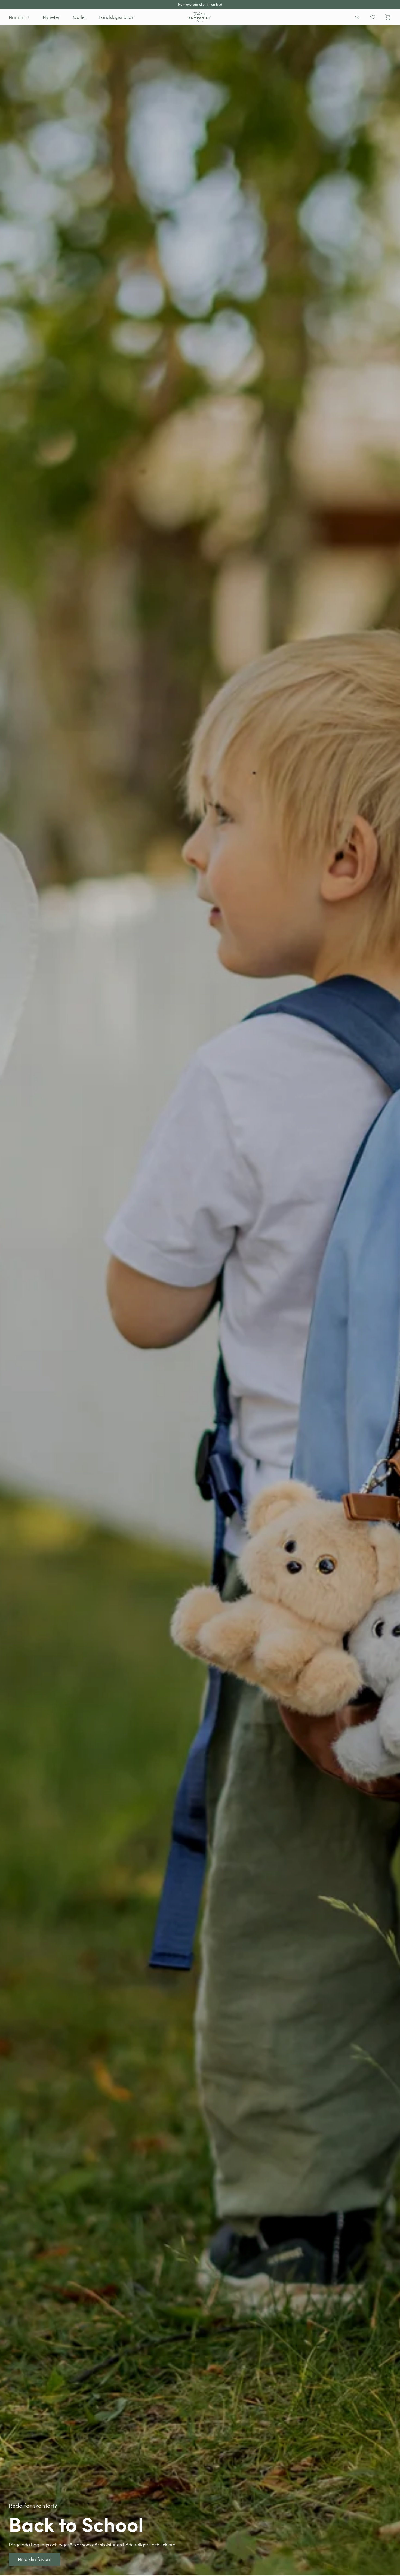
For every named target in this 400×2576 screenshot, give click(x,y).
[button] (19, 17)
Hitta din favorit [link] (15, 28)
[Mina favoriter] (373, 17)
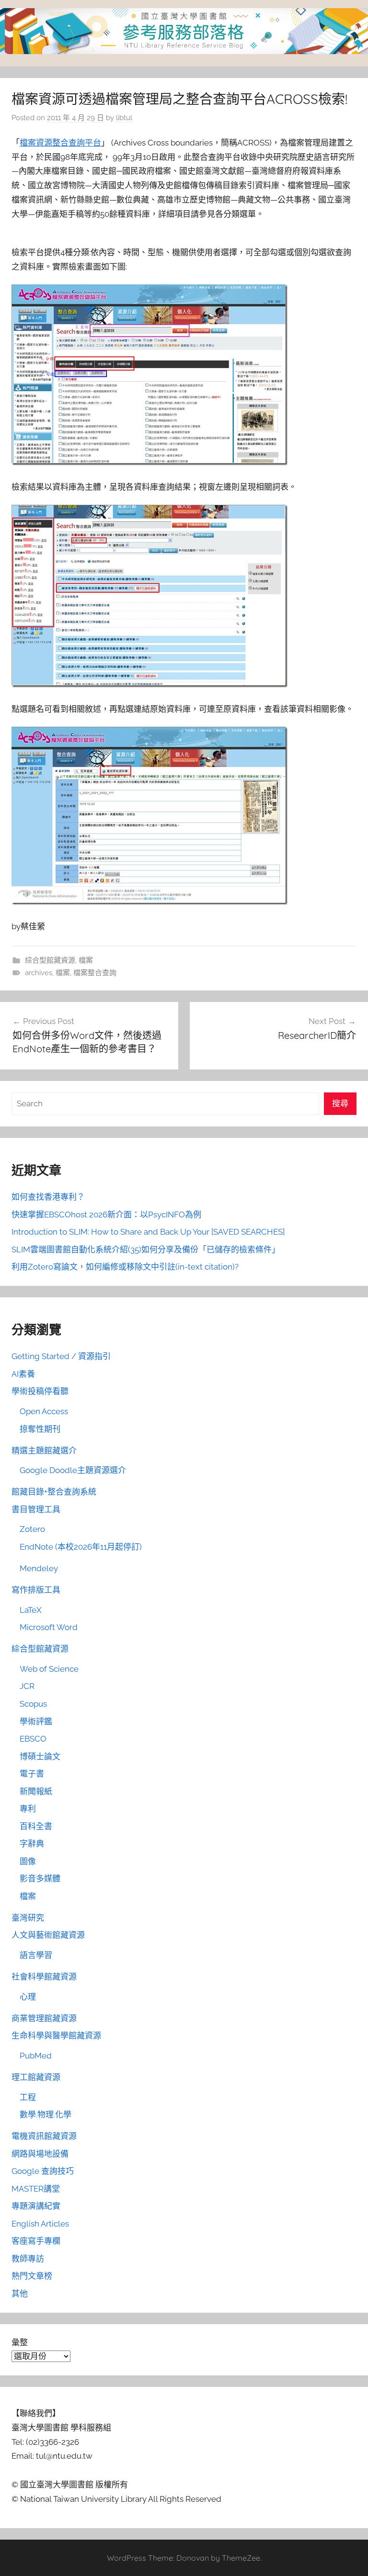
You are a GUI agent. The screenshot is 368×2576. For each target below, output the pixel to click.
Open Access (44, 1411)
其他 (20, 2293)
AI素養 (23, 1374)
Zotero (32, 1529)
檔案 (86, 960)
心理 (28, 1997)
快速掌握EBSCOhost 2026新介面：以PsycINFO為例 (106, 1214)
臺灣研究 (28, 1918)
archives (38, 972)
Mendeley (39, 1568)
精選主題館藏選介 (44, 1450)
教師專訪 (28, 2258)
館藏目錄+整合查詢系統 (54, 1491)
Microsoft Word (49, 1627)
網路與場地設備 (40, 2154)
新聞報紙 (36, 1791)
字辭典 (32, 1843)
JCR (27, 1686)
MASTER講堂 (36, 2189)
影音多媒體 (40, 1878)
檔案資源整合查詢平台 (60, 142)
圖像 (28, 1861)
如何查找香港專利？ (48, 1197)
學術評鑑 (36, 1721)
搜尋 (340, 1103)
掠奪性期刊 (40, 1429)
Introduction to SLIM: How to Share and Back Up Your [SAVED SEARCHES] (148, 1232)
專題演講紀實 (36, 2206)
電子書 (32, 1773)
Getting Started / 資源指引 (61, 1356)
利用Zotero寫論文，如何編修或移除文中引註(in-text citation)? (125, 1266)
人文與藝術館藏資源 (48, 1935)
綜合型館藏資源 (50, 960)
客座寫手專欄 (36, 2241)
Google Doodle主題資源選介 (73, 1470)
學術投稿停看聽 (40, 1391)
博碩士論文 (40, 1756)
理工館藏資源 (36, 2077)
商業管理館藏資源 (44, 2018)
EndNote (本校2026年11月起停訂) (81, 1547)
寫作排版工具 (36, 1590)
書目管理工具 (36, 1509)
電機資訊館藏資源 (44, 2136)
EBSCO (33, 1739)
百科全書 (36, 1826)
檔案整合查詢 (94, 972)
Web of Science (49, 1669)
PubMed (36, 2055)
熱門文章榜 (32, 2276)
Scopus (33, 1704)
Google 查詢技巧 (43, 2171)
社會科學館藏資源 (44, 1976)
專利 (28, 1808)
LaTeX (31, 1610)
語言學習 (36, 1955)
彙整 (20, 2342)
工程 (28, 2097)
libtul (124, 117)
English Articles (40, 2223)
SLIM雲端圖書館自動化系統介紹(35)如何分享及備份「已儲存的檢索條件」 (146, 1249)
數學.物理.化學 (45, 2114)
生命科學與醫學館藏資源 (56, 2035)
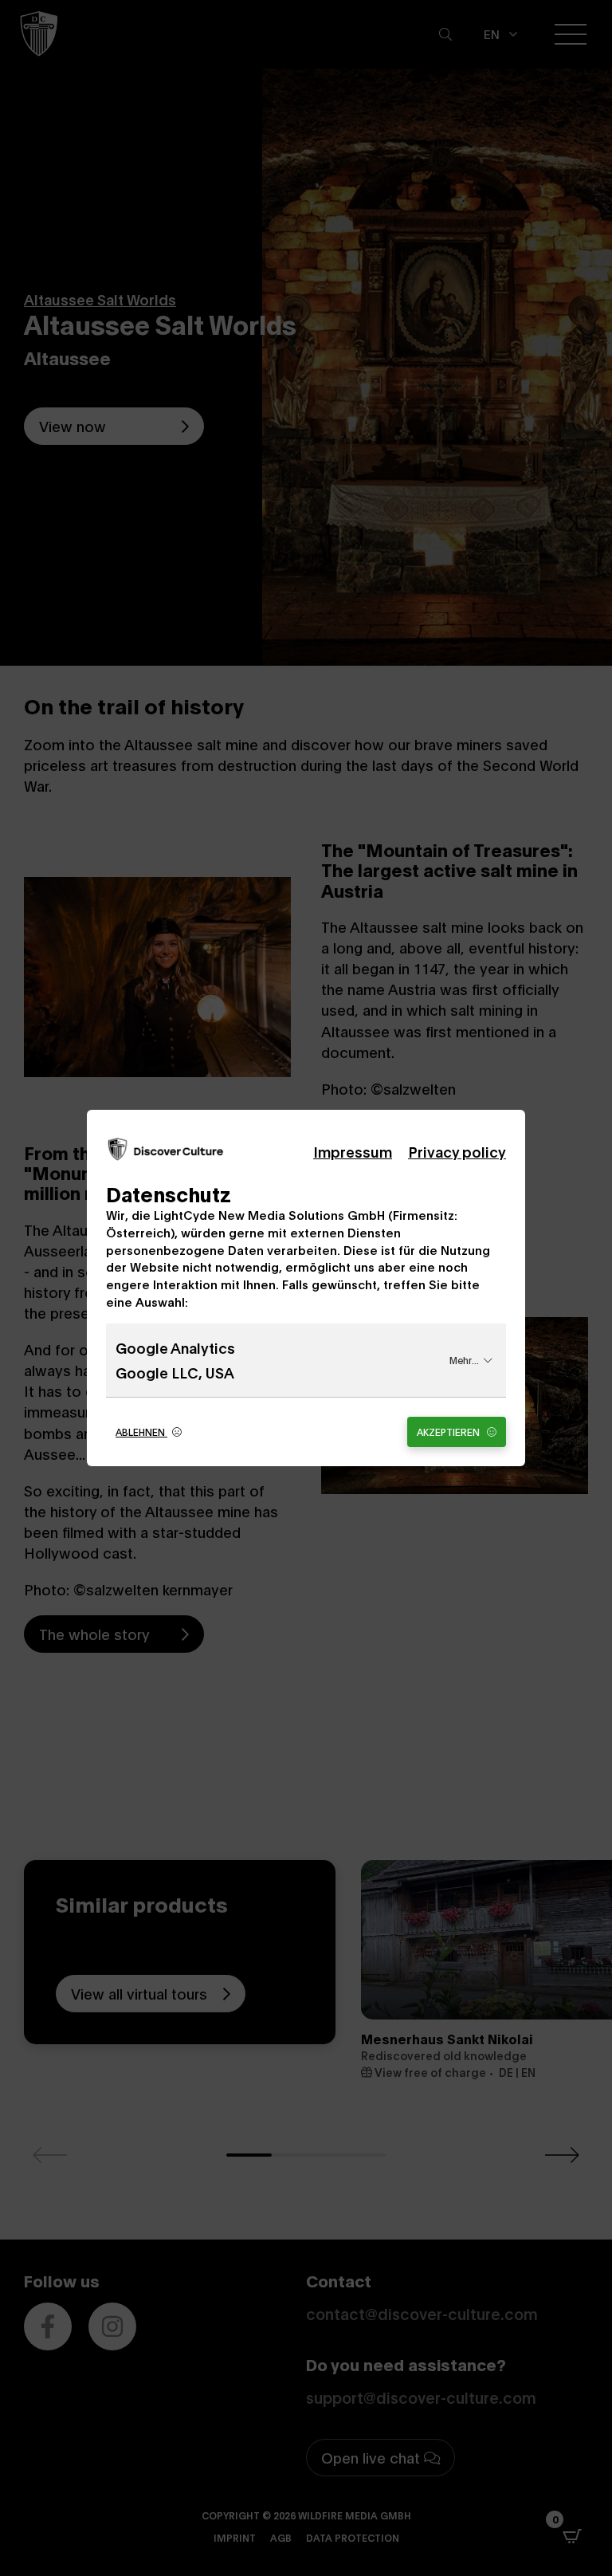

EXERCISE AIM —
Within the material above, tally each line that contains "target" and respond with the tally only.

SOLUTION TO THIS PROBLEM —
2